The method detects byte population anomalies, not arbitrary weight modifications. A change that produces byte patterns already present in the corpus will not lower coverage. Targeted adversarial modifications aware of the mask could evade it. The corpus must be known-good: a change present in all corpus versions becomes part of the mask.

Coverage as a time series

A single measurement detects whether a specific checkpoint is anomalous. A time series detects whether the model is drifting across releases.

A model that loses 0.2% coverage per fine-tuning round over ten rounds triggers no single-artifact alert. The cumulative drop is visible as slope. The mask variance metric from the previous post applies here directly: how much does the mask itself change when rebuilt from a sliding window of the checkpoint history. A stable model produces a stable mask. A mask that gains or loses many entries between consecutive rebuilds signals that the population is in flux.

Future directions

Three experiments would convert this from a demonstration into a rigorous method.

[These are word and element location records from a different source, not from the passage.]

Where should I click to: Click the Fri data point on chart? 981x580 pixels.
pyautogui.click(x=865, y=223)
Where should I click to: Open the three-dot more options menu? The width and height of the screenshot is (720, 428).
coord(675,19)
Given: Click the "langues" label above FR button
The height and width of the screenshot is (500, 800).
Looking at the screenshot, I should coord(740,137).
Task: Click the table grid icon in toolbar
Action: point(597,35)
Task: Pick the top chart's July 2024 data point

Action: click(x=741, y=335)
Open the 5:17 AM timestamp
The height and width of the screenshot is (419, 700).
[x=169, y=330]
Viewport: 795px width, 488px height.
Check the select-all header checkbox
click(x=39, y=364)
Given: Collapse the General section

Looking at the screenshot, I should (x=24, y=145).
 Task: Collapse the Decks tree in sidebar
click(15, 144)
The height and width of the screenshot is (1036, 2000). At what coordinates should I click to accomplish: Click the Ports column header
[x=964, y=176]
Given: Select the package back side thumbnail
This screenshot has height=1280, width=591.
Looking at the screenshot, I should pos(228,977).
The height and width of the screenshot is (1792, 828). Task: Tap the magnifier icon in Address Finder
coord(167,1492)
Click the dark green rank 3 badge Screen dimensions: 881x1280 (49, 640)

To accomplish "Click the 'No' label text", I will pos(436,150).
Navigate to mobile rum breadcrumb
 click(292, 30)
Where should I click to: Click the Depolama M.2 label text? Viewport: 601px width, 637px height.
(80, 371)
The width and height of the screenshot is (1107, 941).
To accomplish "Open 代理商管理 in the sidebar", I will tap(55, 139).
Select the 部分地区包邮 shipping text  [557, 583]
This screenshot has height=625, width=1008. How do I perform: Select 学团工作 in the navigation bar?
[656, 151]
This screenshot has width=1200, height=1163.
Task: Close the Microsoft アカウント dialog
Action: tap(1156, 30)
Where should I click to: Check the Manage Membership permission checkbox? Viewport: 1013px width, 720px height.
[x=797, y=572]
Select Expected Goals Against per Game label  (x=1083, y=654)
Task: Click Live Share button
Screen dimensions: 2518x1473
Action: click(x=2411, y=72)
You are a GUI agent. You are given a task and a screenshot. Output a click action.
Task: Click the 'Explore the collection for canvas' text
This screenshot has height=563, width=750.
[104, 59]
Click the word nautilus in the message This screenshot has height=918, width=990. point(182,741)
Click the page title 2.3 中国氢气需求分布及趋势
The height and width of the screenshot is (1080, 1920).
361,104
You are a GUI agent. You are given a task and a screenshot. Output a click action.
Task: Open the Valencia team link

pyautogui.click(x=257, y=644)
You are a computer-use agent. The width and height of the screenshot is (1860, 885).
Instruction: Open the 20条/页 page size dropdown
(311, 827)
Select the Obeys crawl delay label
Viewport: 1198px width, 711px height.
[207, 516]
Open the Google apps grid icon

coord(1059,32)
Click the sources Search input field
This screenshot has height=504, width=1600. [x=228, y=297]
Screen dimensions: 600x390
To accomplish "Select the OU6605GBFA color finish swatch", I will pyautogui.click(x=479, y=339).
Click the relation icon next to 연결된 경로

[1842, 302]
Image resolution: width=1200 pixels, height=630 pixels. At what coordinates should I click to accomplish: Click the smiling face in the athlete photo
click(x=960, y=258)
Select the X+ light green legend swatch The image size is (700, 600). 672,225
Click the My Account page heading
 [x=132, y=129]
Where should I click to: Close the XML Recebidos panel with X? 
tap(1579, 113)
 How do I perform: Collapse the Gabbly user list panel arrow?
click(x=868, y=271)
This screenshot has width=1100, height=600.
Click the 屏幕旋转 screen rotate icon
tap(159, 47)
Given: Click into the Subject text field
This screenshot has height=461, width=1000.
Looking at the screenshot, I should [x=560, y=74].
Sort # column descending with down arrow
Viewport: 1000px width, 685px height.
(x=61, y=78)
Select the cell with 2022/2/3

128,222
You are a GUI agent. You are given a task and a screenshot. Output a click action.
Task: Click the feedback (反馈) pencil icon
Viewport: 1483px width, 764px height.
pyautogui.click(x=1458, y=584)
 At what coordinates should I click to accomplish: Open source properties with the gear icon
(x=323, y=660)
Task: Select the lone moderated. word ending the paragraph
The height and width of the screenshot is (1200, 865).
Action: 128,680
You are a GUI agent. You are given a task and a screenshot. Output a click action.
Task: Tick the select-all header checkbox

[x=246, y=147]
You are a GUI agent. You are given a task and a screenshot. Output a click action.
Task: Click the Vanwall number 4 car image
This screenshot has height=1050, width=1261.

Ablation over SAMPLE_BYTES. The current setup samples 2MB from the center of each file. It is not known whether the center is the most informative region or whether the signal holds at smaller sample sizes. Running coverage measurements at 512KB, 1MB, 2MB and 4MB samples across the same corpus would characterize the tradeoff between cost and signal quality.

Benchmark at scale. The projected times in the table above are estimates based on the structural properties of the method. Measuring actual times on pythia-1b and LLaMA-7B with the same scripts would either confirm the projections or expose where they break. The comparison against torch.load() would move from estimated to measured.

Grain and corpus size coupling. With 6 corpus versions, grain=4 step=1 produces 51721 mask entries and clear separation. It is not known how the mask degrades as corpus size shrinks or how signal quality improves as grain increases with a larger corpus. A systematic sweep over (corpus_size, grain) pairs on a model family with more public checkpoints would characterize that surface.

The first post applied the method to plain text: w3m dumps with boilerplate repeated across files. The second applied it to compiled binaries: versions of the same executable with an invariant string population across releases. This post applies it to ML artifacts: checkpoints of the same model at different points during training.

The substrate changes. The method does not.

What changes across the three posts is not the procedure. It is what the procedure is answering. In plain text: which lines are template. In binaries: does this executable still look like what it has always been. In model checkpoints: is this artifact a statistical descendant of the versions that preceded it.

The frequency mask does not know which domain it is operating in. It knows how to count.